§ DAFTAR TUGAS:
**a)** Dalam tulisan tentang Kota Tunis, pada umur berapa Bouazizi ditinggal ayahnya?
**b)** Teruskan tulisan tentang Kota Tunis mulai dari kalimat terakhirnya.

══ KUTIPAN DOKUMEN

Lihat ke Halaman Asli

Si Penjelajah Dunia

Regional Manager

Harmonisnya Perpaduan Agama Samawi di Kota Tunis

Diperbarui: 7 Februari 2017   18:53

Kompasiana adalah platform blog. Konten ini menjadi tanggung jawab bloger dan tidak mewakili pandangan redaksi Kompas.

Sopir Taksi yang luar biasa yang mengantarkan saya dan teman-teman berkeliling Kota Tunis

Kisah ini dimulai pada tanggal 17 Desember 2010 di perdesaan bernama Sidi Bouzid, Tunisia. Mohamed Bouazizi berusia 26 tahun sedang bersiap-siap untuk menjual buah-buahan dan sayuran di kota itu. Setelah ayahnya meninggal karena serangan jantung saat ia berumur 10 tahun, Bouazizi otomatis menjadi ujung tombak keluarganya, apalagi paman Bouazizi yang dinikahi ibunya kemudian sakit-sakitan dan tidak bisa bekerja.

════
══ CUPLIKAN DATA

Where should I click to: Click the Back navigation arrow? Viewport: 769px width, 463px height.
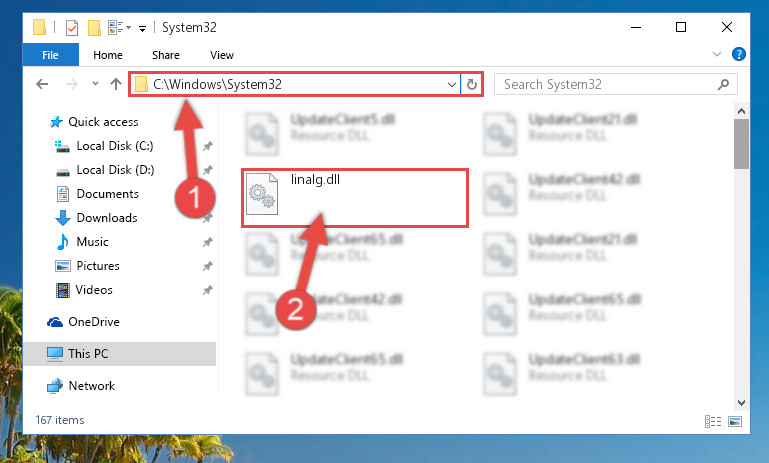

════

§ KUMPULAN JAWABAN:
**a)** Saat ia berumur 10 tahun.

**b)**
Bouazizi harus mencukupi kebutuhan ibu dan enam saudara kandungnya. Bouazizi tidak pernah lulus dari universitas meskipun pendidikan tinggi merupakan salah satu impian bagi dirinya dan saudara-saudaranya. Bouazizi semenjak umur 10 tahun harus bekerja serabutan dan di masa remaja, ia harus merelakan impian untuk ke pendidikan tinggi agar bisa bekerja penuh waktu.

Kota Sidi Bouzid adalah kota dengan tingkat korupsi dan pengangguran tinggi di Tunisia. Setiap hari, Bouazizi harus menempuh 20 menit jalan kaki ke pusat Kota Sidi Bouzid untuk berjualan buah dan sayur agar ia bisa menghidupi ibu, paman adik-adiknya serta seorang kakak yang sedang menyelesaikan pendidikan di universitas.

Salah satu sudut Kota Tunis

Bouazizi menjual sayuran dan buah-buahan di atas gerobak yang ia buat sendiri. Meski demikian, Bouazizi tidak mempunyai izin dari pemerintah setempat untuk berjualan. Suatu ketika polisi ingin menyita gerobak dagangannya, akan tetapi Bouazizi menolak menyerahkannya karena ini adalah satu-satunya penghidupan yang bisa ia gunakan untuk keluarganya. Bouazizi menolak dan melawan perlakuan polisi tersebut sampai ia akhirnya ditampar oleh seorang polisi.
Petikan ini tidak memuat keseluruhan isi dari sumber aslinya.